“Sometimes it’s frustrating because I feel I’m not accomplishing enough.”
Khalid Albaih is the closest thing the world has to a real-life Clark Kent. By day, he works in Doha at the Qatar Museum Authority. By night, he’s a political cartoonist for uprisings and revolutions, his images whizzing around the world like Superman at breakneck speed.
Like his art, Khalid is the product of a tumultuous, connected world. He was born in Romania but moved to Qatar as a Sudanese political refugee- an upbringing, he jokes, that “no immigration officer ever believes”.
As a young teenager, Khalid would pore over cartoons from Sabah al-Kheir, an Egyptian magazine his exiled diplomat father often brought home.
“Even though (the cartoonists) were censored and under so much pressure, they were criticising the government, they were criticizing society,” he recalled. “For me, that brought everything together. That brought (together) what I loved– comic books, art, and politics.”
When the Arab Spring kicked off five years ago, Khalid was in his late-twenties. He started creating a cartoon a day, uploading it to social media for the world to access for free. He hasn’t stopped drawing a cartoon every single day since.

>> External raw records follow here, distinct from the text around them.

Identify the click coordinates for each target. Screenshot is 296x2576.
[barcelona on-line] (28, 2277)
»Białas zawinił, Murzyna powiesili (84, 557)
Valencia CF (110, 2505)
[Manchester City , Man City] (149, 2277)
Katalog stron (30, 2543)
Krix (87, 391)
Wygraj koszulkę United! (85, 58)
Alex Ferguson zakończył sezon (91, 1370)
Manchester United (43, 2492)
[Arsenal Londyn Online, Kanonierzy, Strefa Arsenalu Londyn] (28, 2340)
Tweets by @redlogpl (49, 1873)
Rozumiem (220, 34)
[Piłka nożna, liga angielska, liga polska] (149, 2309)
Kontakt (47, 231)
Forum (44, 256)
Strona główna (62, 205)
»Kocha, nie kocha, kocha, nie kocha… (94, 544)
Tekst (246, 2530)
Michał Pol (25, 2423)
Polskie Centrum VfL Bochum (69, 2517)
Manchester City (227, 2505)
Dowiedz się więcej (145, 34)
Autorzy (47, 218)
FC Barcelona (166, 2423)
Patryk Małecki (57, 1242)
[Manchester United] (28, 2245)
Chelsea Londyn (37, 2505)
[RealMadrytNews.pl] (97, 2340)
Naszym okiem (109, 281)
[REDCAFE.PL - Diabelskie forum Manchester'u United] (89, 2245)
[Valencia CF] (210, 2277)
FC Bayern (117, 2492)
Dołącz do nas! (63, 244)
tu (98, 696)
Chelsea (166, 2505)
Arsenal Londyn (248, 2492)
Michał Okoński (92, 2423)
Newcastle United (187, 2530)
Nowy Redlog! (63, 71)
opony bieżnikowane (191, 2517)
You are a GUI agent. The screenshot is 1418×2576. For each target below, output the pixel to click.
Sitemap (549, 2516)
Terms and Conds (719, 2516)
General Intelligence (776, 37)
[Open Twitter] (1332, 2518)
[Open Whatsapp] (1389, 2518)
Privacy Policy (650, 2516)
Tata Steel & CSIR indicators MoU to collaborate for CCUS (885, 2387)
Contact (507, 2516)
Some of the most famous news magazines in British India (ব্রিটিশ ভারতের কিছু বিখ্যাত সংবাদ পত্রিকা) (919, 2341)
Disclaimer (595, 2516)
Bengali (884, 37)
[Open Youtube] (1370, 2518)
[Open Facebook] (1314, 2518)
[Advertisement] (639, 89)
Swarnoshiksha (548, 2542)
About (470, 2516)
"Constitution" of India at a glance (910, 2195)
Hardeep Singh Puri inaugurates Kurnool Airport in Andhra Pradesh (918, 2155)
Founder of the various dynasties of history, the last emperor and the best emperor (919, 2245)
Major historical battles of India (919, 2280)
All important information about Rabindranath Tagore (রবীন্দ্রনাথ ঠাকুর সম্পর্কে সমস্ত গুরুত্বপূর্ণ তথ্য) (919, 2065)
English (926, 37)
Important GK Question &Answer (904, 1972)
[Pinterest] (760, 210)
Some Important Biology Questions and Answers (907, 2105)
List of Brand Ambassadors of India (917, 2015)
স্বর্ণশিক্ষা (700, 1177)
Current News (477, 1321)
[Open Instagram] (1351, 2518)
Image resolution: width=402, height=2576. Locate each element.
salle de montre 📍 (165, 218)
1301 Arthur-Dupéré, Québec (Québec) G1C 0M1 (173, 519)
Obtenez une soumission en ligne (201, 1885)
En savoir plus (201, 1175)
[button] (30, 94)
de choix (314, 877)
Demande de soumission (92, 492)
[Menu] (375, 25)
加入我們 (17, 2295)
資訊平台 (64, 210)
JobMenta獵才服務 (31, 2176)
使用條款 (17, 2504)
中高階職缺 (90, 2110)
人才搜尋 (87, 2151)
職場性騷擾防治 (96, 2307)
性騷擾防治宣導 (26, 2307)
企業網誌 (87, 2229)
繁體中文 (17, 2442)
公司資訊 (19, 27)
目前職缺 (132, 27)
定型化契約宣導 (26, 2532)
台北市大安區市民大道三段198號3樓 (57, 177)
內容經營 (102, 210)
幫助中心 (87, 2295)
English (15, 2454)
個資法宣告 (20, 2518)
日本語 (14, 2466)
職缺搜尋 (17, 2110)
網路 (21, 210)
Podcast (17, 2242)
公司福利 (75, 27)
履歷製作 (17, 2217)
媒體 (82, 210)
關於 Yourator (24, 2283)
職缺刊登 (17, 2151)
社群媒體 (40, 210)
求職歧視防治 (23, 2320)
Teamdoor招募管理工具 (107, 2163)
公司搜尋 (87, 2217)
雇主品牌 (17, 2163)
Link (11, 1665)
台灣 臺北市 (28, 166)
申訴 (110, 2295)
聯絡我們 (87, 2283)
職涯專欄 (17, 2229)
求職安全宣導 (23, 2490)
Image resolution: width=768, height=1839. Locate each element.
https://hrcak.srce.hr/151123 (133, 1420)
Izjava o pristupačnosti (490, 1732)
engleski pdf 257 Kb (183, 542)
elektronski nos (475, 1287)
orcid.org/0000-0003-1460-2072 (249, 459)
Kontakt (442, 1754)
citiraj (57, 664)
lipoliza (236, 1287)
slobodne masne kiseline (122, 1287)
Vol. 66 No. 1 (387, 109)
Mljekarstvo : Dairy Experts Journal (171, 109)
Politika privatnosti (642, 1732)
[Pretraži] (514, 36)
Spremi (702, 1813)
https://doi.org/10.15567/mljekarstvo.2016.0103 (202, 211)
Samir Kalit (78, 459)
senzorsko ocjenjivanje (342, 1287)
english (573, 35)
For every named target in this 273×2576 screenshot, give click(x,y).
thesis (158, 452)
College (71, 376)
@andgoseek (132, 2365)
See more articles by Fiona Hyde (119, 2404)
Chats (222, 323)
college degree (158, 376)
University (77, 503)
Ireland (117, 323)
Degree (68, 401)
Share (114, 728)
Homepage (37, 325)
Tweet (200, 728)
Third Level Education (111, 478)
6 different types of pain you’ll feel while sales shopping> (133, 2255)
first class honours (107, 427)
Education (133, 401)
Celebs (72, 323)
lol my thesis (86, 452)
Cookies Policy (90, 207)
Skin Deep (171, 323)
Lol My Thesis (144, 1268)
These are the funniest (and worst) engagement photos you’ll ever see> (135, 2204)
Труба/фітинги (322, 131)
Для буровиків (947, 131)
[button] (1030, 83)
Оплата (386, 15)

“It’s not easy,” he said. “I really don’t sleep. Sometimes it’s frustrating because I feel I’m not accomplishing enough.”
Khalid may not feel it, but the incredible outreach and impact of his artwork paints a different picture. His images, which often go viral within hours of being uploaded to his Facebook page, are used by revolutionary groups and graffiti artists across the Middle East, his native Sudan and around the world.
“The internet is my only escape. This is where I have the freedom to say what I want, but it (also) became a burden because people expect a lot of things from me.”
When major events unfold, Khalid has his pen in hand, ready to provide startling but crystal clear commentary on the political forces at work.
“A lot (of my art) surprises me by going viral,” added Khalid. “The Charlie Hebdo one was definitely one of those because it got shared a lot, mostly by non-Arabs and non-Muslims. I was very proud of that, and I was very proud of the world actually.”
“The security officers (in Egypt) were asking me if I’m going to draw. For me it was like, wow, they’re really scared of this?”
This week, Khalid launched a new exhibition titled @LAS (read: ‘Atlas’) at the VCUQatar Gallery in Doha. It brings together some of his most seminal cartoons, as well as new pieces that reflect Albaih’s relationship to the internet and his online audiences. Among them, is his first ever sculpture, depicting Atlas, the god that carries the world on his shoulders. Albaih’s version shows a man bending over under the weight of an ‘@’ sign.
“Now the world is the internet,” said Khalid. “I think that (sculpture) represents me because the internet is my only escape. This is where I have the freedom to say what I want and engage with people in conversation. It was where everything started, but it (also) became a burden because a lot of people expect a lot of things from me.”
His artwork has gotten Khalid into trouble with various authorities around the world – it’s an occupational hazard, he said, that doesn’t bother him much anymore.
“When I went to Egypt and I got arrested at the airport, the experience was just hilarious,” he explained. “The security officers were asking me if I’m going to draw. For me it was like, wow, they’re really scared of this?”
Instead of getting hung up on vague censorship laws and the possibility of being punished for his politics, Khalid focuses all his attention on conveying a clear message with each cartoon. While his work is considered controversial in certain parts of the world, he says the intention is never to provoke shock.
“When I tell a message, I need to tell it very clearly, and without people diverting the conversation to something else,” he explained.
“The minute I shock them, I’m doing exactly the opposite of what I’m supposed to do. If people are shocked, they won’t listen to my message.”
It’s a feat he admits is particularly difficult, given that he lives in a “part of the world (where) people get upset about anything”. The frustration behind his work is the main inspiration for a animated video, called ‘Trapped’ currently on exhibition at the VCUQatar Gallery.
“The video is about this man trapped in a box, but it’s really an elastic box,” said Khalid. “The borders stretch with you. Even if you’re trapped in a box, you just try to work and keep doing it. The frustration is tiring, and this video is about that. It’s not only me, but generations of people that are trying to break out of this box.”
“There’s always the question, what am I doing this for? I’m doing this for my kids. It’s definitely worth it, definitely worth it.”
Despite the pressure, dangers and frustrations, Khalid doesn’t plan to stop creating cartoons in the near-future. The pros, he says, far outweigh the risks.
“There’s always the question, what am I doing this for? I’m doing this for my kids. I want them to be safe at home and to be able to say whatever they want. It’s definitely worth it, definitely worth it.”